If Avaya Inc. succeeds in leaving Chapter 11 bankruptcy in the fall, then the UC vendor will re-enter a highly competitive market, where businesses are moving away from the company's core on-premises products to the cloud -- an area in which Avaya will play catch-up with much larger rivals, notably Cisco and Microsoft.
Business challenges stemming from the Avaya bankruptcy were reflected in the fiscal third-quarter earnings report the vendor released this week. The report confirmed a 9% drop in revenue year over year that the vendor forecasted Aug. 7. The decline lowered revenue to $803 million and contributed to a net loss of $105 million for the period ended June 30.
The company said the revenue drop stemmed from "lower demand for products and services primarily due to extended procurement cycles resulting from the Chapter 11 filing." In other words, companies were not buying Avaya products while it restructured its debt in federal bankruptcy court.
Since filing for Chapter 11 in January, Avaya has recently filed a plan with the court to cut in half the roughly $6 billion it owed. Also, the company has reached an agreement with government regulators to significantly reduce its employee pension obligations. Those two developments led the company to predict it would emerge from bankruptcy in the fall.

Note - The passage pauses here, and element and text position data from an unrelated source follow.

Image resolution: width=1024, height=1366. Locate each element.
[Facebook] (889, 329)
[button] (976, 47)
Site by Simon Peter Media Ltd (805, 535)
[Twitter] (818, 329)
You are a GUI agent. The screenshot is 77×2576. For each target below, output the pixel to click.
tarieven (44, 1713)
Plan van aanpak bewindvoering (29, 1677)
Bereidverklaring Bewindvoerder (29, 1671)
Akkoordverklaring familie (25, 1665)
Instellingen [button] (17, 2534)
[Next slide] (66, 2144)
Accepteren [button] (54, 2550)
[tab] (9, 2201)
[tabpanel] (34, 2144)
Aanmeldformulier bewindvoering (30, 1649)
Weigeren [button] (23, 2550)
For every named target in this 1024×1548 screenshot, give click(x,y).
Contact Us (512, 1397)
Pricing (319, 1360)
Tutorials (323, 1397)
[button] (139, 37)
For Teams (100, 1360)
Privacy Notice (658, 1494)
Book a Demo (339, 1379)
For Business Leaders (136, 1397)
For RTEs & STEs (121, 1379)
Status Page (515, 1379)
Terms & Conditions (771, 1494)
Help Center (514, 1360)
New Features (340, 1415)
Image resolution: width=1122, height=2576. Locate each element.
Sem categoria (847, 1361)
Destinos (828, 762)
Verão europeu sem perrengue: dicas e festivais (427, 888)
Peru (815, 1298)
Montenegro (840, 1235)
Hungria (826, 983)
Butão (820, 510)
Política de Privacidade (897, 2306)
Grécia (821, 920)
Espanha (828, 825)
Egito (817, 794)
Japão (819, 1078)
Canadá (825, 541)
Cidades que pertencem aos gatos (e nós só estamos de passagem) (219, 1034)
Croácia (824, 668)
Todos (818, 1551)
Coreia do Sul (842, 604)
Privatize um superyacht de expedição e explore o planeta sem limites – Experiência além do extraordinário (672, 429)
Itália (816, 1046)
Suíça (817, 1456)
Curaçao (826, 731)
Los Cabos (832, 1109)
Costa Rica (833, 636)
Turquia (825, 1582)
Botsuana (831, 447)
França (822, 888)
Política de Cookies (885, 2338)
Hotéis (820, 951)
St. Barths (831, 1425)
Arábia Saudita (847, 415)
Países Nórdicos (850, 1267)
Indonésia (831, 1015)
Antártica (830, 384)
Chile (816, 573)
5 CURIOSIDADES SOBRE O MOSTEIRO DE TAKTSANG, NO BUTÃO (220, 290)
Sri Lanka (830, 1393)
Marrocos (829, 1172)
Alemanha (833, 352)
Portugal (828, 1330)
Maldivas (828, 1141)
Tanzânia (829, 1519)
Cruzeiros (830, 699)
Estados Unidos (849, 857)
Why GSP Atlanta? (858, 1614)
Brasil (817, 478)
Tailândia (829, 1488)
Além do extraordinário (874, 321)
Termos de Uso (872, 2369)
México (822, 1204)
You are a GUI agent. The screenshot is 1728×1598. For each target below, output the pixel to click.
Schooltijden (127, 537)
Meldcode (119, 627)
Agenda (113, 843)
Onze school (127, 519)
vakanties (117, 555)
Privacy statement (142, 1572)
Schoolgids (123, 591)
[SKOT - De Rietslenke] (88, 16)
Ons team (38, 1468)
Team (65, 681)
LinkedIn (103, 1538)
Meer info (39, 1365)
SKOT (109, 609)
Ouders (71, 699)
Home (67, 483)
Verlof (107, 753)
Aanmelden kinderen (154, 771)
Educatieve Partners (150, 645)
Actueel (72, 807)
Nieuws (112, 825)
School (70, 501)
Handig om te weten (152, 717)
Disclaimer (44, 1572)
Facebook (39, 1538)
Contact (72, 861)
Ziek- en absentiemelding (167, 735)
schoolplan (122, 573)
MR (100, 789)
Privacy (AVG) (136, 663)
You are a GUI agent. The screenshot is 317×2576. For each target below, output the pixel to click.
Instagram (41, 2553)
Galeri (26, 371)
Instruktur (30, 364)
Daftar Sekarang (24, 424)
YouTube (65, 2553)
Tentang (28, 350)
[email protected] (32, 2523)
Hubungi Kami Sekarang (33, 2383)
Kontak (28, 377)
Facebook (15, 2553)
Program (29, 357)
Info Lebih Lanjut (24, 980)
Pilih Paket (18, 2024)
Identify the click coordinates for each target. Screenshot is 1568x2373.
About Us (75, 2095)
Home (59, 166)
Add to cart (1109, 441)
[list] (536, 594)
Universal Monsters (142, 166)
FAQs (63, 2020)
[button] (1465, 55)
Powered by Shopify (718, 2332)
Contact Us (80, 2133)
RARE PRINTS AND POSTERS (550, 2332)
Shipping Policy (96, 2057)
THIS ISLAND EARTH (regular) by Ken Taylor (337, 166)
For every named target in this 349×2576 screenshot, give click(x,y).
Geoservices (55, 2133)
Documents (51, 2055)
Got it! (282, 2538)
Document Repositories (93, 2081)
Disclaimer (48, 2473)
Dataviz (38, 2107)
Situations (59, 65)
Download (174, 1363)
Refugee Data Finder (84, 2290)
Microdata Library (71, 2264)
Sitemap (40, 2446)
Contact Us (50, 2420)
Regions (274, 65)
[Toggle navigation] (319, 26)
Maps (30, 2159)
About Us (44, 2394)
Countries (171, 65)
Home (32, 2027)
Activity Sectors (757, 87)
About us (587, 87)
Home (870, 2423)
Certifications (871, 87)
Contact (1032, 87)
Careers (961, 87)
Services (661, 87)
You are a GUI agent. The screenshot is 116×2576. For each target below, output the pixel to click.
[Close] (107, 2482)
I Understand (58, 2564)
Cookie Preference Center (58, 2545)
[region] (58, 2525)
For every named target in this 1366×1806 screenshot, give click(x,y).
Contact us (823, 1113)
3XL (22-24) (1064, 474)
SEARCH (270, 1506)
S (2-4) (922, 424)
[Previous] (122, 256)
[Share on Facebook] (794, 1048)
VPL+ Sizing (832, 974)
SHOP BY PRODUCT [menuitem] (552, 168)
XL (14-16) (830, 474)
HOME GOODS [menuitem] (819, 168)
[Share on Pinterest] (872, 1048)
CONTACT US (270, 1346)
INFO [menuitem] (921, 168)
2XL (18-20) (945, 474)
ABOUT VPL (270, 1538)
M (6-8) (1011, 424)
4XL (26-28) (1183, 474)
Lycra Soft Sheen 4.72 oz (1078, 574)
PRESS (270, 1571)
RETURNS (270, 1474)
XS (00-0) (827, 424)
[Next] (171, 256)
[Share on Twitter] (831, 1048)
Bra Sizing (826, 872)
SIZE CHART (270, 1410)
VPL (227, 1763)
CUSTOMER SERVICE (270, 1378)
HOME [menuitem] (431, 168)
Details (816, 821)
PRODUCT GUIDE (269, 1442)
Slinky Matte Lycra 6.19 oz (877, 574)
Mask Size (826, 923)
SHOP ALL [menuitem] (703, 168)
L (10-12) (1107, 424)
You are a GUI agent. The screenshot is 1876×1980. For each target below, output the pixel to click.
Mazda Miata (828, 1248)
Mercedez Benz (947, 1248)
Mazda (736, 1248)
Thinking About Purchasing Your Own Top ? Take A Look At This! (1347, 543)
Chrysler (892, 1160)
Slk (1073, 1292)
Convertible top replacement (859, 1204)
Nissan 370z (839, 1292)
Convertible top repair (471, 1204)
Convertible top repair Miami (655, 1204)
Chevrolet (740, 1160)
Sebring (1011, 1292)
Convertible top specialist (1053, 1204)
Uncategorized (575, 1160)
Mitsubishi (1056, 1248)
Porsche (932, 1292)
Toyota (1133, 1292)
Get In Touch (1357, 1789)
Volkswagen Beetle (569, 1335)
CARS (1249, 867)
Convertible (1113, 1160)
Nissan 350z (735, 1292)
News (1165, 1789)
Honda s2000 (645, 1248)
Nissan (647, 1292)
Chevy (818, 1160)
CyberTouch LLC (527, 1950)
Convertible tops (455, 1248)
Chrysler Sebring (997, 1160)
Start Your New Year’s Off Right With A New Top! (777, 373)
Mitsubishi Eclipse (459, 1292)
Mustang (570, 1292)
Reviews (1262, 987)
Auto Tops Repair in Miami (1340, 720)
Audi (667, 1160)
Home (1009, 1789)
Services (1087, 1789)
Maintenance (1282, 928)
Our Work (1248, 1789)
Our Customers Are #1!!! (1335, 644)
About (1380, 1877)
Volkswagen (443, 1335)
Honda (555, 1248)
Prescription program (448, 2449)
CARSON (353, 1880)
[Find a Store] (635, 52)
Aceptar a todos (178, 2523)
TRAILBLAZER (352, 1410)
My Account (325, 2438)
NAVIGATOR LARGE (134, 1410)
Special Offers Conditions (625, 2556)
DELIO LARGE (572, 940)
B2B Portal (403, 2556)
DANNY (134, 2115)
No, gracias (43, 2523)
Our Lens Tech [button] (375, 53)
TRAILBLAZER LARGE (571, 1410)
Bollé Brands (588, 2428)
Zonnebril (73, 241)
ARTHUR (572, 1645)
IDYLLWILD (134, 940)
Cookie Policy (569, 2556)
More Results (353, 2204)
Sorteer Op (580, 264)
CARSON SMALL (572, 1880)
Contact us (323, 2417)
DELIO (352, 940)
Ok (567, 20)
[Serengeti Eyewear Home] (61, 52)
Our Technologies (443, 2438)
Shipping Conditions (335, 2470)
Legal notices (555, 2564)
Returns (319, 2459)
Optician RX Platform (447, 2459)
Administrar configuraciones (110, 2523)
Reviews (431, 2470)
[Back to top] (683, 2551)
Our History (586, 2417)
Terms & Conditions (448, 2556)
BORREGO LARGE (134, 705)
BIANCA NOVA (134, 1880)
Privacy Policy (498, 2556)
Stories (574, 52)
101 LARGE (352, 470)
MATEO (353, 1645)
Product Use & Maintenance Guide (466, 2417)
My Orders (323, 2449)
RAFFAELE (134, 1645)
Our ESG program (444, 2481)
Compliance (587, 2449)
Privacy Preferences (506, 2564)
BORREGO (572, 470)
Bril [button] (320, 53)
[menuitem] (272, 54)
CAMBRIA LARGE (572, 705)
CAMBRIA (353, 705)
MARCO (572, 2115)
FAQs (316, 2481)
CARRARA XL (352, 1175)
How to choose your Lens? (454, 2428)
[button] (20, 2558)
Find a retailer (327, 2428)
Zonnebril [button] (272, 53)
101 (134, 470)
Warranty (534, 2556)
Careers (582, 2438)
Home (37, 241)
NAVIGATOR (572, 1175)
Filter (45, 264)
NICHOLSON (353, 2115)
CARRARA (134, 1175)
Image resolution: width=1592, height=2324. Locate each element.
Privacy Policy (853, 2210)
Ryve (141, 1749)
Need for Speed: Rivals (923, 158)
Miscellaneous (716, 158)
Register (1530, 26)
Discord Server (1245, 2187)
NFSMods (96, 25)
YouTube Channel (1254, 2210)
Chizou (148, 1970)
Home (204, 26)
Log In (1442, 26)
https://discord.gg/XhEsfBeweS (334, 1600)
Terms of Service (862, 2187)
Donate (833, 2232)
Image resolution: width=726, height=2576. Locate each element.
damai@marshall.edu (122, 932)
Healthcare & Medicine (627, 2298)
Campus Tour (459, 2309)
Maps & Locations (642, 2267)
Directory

When Avaya finishes its restructuring, it will re-enter the market with substantially less debt and will have a new leader. Last week, Avaya appointed COO Jim Chirico to take over for CEO Kevin Kennedy when he retires Oct. 1.
Obstacles post-Avaya bankruptcy
Chirico will steer a smaller company that has lost stature in the industry. Gartner dropped Avaya from the group of leaders in the analyst firm's 2017 Magic Quadrant for Unified Communications, leaving only Cisco, Microsoft and Mitel. The research firm demoted Avaya because its weaknesses eclipsed its strengths.
Gartner found that during the Avaya bankruptcy proceedings, the vendor struggled with after-sales support across its portfolio. "This is likely to hamper the introduction of new services," the report said.
Elka Popovaanalyst at Frost & Sullivan
Also, Avaya's primary focus was in addressing customer's on-premises needs, which could "limit its ability" to meet the broader market's shift to unified communications as a service (UCaaS) and communications platform as a service (CPaaS).
From a technology standpoint, Avaya will exit the oversight of bankruptcy court with access to the products that address those two high-growth areas. Competitive UCaaS and CPaaS technologies are available through Avaya's wholly owned subsidiary, Zang, analysts said.
"How effectively they [Avaya] compete against Cisco and Microsoft will depend on their ability to execute in terms of product development, [reseller] channels, marketing and so on," said Elka Popova, an analyst at business consulting firm Frost & Sullivan, based in San Antonio.
At best, Avaya can compete effectively, "but not as the dominant player it once was," said Richard Costello, analyst at IDC. "Both Cisco and Microsoft have clearly put some space between themselves and the rest of the market, based on their strengths in networking and the desktop, respectively, which has been hard for competitors to overcome."
Avaya will tap its large customer base for future sales. Most of those companies are using Avaya's on-premises telephony and contact-center products. Through Zang, Avaya can provide those organizations a path to cloud-based communications.
To do that, however, it will need resellers, systems integrators and software developers. "The challenge is establishing a robust partner ecosystem," said Alan Lepofsky, an analyst at Constellation Research Inc., based in Cupertino, Calif. "Avaya will need to show their existing partners the benefits of building on their platform."